L'incontro odierno era finalizzato a raccogliere i pareri e le proposte degli studenti in vista del ritorno in classe. "La Ministra - ha affermaro Cotellessa - ha oggi assicurato che che l'obiettivo è riportare tutti a scuola il prossimo settembre. Per fare questo sta ascoltando il nostro parere, quello sanitario e di tutti i soggetti coinvolti. Il ministero, ci ha garantito, sta lavorando per garantire la qualità della scuola italiana".

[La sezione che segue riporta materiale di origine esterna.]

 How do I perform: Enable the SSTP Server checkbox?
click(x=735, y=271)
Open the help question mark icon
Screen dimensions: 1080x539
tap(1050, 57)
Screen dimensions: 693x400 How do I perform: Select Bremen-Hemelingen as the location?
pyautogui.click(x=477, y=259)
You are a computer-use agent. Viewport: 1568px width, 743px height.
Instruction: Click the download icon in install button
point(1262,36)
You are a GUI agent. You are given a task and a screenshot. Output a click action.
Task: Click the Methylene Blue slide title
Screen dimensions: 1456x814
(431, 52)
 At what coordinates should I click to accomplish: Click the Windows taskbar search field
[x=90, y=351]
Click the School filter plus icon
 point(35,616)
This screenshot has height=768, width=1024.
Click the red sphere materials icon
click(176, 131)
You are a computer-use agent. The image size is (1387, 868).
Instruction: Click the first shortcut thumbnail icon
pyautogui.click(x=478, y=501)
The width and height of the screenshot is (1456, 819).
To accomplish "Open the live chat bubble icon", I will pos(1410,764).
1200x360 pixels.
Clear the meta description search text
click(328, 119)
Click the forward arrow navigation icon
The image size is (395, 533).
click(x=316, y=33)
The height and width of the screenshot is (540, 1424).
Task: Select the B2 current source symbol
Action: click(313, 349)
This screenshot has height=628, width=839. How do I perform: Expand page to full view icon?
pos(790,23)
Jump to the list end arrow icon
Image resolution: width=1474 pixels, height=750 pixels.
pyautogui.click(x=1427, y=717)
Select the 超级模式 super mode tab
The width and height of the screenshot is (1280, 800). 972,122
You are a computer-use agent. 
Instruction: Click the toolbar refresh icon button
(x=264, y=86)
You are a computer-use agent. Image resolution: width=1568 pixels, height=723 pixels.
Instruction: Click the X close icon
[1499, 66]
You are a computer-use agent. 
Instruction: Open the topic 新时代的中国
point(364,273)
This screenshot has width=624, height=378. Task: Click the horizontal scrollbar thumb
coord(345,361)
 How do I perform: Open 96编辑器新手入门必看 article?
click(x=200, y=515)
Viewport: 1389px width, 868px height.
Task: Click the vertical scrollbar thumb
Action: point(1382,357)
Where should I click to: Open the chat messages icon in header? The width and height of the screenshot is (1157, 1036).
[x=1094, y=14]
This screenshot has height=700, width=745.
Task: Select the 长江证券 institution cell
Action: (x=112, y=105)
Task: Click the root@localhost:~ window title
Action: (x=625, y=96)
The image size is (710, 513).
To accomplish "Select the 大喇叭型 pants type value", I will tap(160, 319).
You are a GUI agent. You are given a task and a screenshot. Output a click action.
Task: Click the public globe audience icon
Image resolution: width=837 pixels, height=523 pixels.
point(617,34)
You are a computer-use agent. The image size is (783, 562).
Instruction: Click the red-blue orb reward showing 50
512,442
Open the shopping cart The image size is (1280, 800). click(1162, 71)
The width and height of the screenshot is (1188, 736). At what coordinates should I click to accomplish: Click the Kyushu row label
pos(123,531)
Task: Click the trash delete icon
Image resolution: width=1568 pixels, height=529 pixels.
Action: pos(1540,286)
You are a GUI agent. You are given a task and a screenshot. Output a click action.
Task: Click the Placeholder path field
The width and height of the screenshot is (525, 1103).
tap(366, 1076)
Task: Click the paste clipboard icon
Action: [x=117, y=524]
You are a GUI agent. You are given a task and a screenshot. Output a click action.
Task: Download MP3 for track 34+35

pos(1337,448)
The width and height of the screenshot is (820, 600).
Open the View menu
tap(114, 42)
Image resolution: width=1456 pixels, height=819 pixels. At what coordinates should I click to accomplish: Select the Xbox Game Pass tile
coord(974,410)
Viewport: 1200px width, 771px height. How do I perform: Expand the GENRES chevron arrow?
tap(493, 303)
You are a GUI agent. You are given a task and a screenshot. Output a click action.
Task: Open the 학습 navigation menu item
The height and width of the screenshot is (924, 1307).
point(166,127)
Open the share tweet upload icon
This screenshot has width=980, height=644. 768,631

Cotellessa, nel suo intervento in videoconferenza, ha richiamato la necessità di "essere sempre più vicini alle fasce più deboli, cosa che noi stiamo cercando di fare al meglio monitorando l'andamento della D.A.D. non ci nascondiamo che ci siamo lasciati dietro tanti, troppi ragazzi e dobbiamo recuperarli al più presto. È necessaria nella nostra regione - ha sottolineato acnora Cotellessa - un'azione riguardo l'estensione della banda larga in particolare nelle aree interne troppo spesso dimenticate dalle politiche del nostro paese. Dobbiamo immaginare di riaprire tutte quelle piccole scuole delle aree interne che abbiamo chiuso da anni. Ma Settembre è la sfida!Sono decenni che parliamo di classi pollaio e ancor di più che si invoca una grande operazione di edilizia scolastica a livello nazionale, io personalmente lo faccio da 5 anni, penso che sia giunto il momento di agire. Abbiamo bisogno di ripensare la scuola, immagino una costituente della scuola all'interno della quale gli studenti abbiano un ruolo centrale per avere finalmente scuole sicure e adatte alle disposizioni dettate dal distanziamento fisico".

Il rischio è che dal distanziamento fisico "scaturisca un drammatico distanziamento sociale. Ciò che si continua a respirare è una grande incertezza. Come più volte da me detto, forse fino alla nausea, la mia regione è testimone del fatto che la scuola è la risposta all'emergenza. Ma la scuola vive di certezze".

"Siamo di fronte ad una rivoluzione e dobbiamo saper cogliere questo vento nuovo. Dobbiamo migliorarci e non solamente tornare al passato. Immagino una scuola più umana e innovativa, di carne e ossa ma forte della stampella della D.A.D. Abbiamo parlato di didattica digitale per anni senza mai far nulla, in pochi mesi siamo riusciti ad attrezzarla. È perfetta? Assolutamente no, ma è possibile attuarla, dobbiamo lavorarci! Abbiamo bisogno di coraggio. Questo paese ha bisogno della scuola", ha concluso Cotellessa.